You *can* use the client element of either the Windows embedded or
the Linux libfbembed.so as a regular network client. So, if you
include a hostname in the path on Linux Classic, you will go via the
xinetd daemon, which creates an instance of fb_inet_server - and the
connection is across the network transport in the server's user
space. Then, it is not embedded.


>1. Can multiple threads in an application each make their own connection
>to a local database using embedded Firebird or can only one thread do
>this? Same with Windows and Linux?

Windows Yes. With libfbembed.so on Linux and a direct connection to
the database file ("embedded"), No. (Hint: you can use
libfbclient.so with Classic for multi-threaded client apps...but it's
not embedded, of course.)


>2. Can external programs also make a connection to the database while in
>use by the application? Same with Windows and Linux?

No.


>3. What files need to be included when installing Firebird embedded with
>Linux and Windows?

For Windows, the embedded client has to be properly located in the
application's folder structure. This is documented in detail in the
release notes of both Fb 1.5 and Fb 2.0.x.

For Linux, it is just a normal Classic install.

The Windows version bypasses server authentication altogether, so you
don't need to install the security database. On Linux, you need to
keep the installation structure intact because an embedded connection
*does* require server authentication.

In both cases you still need to pass a user name to the connection if
your database is using SQL privileges (as it should). The user
credentials in the security database are not linked to user names in
the SQL privileges in databases. For server models that require user
authentication, obviously the user names in both databases need to
match. For Windows embedded, it doesn't matter - the user names in
the user database privs can be anything.


>Ideally what I want is to use embedded Firebird on Linux and Windows by
>just including a small number of runtime files (shared library or DLL
>and perhaps the messages and a security database?) and I'd like for
>multiple threads in my server to each be able to have their own
>connection to the database. Its fine if external tools can't work with
>the database while my threaded server application is working with it but
>it would be a bonus if they could somehow.

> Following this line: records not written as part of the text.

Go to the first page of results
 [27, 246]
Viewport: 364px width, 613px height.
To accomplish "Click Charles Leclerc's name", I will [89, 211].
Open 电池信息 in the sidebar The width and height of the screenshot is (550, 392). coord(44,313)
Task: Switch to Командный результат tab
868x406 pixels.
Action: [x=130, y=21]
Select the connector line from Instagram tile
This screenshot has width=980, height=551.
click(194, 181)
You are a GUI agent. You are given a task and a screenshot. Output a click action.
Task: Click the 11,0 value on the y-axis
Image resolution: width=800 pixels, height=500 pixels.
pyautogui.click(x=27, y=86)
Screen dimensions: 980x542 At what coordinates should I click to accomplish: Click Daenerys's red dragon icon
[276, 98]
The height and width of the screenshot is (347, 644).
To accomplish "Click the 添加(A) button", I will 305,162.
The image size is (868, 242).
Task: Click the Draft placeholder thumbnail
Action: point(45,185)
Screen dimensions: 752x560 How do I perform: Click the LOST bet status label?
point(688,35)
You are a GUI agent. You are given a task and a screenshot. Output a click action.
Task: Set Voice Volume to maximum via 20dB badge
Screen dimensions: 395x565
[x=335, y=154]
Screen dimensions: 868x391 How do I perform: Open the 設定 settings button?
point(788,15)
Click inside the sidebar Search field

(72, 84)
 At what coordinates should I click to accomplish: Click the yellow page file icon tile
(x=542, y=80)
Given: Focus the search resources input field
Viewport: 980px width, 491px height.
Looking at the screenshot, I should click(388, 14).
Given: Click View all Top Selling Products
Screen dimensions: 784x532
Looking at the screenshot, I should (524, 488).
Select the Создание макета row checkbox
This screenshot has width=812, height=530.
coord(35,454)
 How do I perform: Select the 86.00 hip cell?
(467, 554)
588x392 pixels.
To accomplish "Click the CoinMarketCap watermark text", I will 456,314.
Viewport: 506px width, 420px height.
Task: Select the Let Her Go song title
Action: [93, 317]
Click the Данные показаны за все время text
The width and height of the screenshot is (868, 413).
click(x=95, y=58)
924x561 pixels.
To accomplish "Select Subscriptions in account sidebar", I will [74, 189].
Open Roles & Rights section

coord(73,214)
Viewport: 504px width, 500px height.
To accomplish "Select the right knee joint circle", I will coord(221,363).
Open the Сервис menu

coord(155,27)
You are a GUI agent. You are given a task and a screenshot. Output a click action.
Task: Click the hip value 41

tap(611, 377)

Any other application will be blocked from accessing the database
file in either case, although for different reasons. On Windows you
have the protective read/write lock that is exclusive to the
Superserver *process*. On Linux you have the exclusive read/write
lock that prevents anything else from getting access to the file
whilst the embedded application has it.

>Thanks for any clarification on this or pointing me to a source of the
>info needed!

I think my book was the first place the cross-platform differences
were explicitly documented in a holistic way -- and that could (and
will be) done better, with knowledge and experience gained since
2004. But the Firebird release notes are pretty explicit about what
you need to do for the Windows embedded model. There are highly
plausible reasons for the lack of "public" documentation, not the
least among which is the sorry lack of Firebird consumers who are
willing to make the effort and help with documentation.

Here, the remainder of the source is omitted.